[BEGIN Entries supplied]

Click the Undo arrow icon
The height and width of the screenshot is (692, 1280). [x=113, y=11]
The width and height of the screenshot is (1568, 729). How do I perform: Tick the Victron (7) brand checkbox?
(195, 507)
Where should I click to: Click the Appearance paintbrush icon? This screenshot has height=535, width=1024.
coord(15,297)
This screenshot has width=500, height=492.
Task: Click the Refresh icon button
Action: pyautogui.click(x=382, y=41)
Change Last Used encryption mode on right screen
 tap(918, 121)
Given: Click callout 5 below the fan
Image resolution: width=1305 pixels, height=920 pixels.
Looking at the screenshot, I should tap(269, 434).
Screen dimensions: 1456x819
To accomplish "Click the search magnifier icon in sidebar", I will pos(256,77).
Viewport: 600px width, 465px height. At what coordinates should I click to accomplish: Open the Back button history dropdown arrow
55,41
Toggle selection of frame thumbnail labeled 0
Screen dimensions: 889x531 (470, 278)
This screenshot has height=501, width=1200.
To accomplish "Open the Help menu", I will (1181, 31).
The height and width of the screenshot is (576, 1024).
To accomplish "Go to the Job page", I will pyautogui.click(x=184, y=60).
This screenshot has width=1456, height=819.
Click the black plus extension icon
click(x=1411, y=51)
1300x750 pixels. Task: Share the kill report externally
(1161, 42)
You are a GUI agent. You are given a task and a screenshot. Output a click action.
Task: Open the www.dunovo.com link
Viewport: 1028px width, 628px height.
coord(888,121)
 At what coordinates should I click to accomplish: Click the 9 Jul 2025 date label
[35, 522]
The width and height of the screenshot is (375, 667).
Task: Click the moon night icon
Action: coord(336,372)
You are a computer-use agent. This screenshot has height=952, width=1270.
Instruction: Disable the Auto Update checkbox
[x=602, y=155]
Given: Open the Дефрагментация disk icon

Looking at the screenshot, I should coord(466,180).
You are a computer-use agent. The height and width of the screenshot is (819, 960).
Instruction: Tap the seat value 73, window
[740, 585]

[END Entries supplied]

What to do: Copy all of the entries above word for word, line by line.

Response for this exercise:
Click the Undo arrow icon
The height and width of the screenshot is (692, 1280). [x=113, y=11]
The width and height of the screenshot is (1568, 729). How do I perform: Tick the Victron (7) brand checkbox?
(195, 507)
Where should I click to: Click the Appearance paintbrush icon? This screenshot has height=535, width=1024.
coord(15,297)
This screenshot has width=500, height=492.
Task: Click the Refresh icon button
Action: pyautogui.click(x=382, y=41)
Change Last Used encryption mode on right screen
 tap(918, 121)
Given: Click callout 5 below the fan
Image resolution: width=1305 pixels, height=920 pixels.
Looking at the screenshot, I should tap(269, 434).
Screen dimensions: 1456x819
To accomplish "Click the search magnifier icon in sidebar", I will pos(256,77).
Viewport: 600px width, 465px height. At what coordinates should I click to accomplish: Open the Back button history dropdown arrow
55,41
Toggle selection of frame thumbnail labeled 0
Screen dimensions: 889x531 (470, 278)
This screenshot has height=501, width=1200.
To accomplish "Open the Help menu", I will (1181, 31).
The height and width of the screenshot is (576, 1024).
To accomplish "Go to the Job page", I will pyautogui.click(x=184, y=60).
This screenshot has width=1456, height=819.
Click the black plus extension icon
click(x=1411, y=51)
1300x750 pixels. Task: Share the kill report externally
(1161, 42)
You are a GUI agent. You are given a task and a screenshot. Output a click action.
Task: Open the www.dunovo.com link
Viewport: 1028px width, 628px height.
coord(888,121)
 At what coordinates should I click to accomplish: Click the 9 Jul 2025 date label
[35, 522]
The width and height of the screenshot is (375, 667).
Task: Click the moon night icon
Action: coord(336,372)
You are a computer-use agent. This screenshot has height=952, width=1270.
Instruction: Disable the Auto Update checkbox
[x=602, y=155]
Given: Open the Дефрагментация disk icon

Looking at the screenshot, I should coord(466,180).
You are a computer-use agent. The height and width of the screenshot is (819, 960).
Instruction: Tap the seat value 73, window
[740, 585]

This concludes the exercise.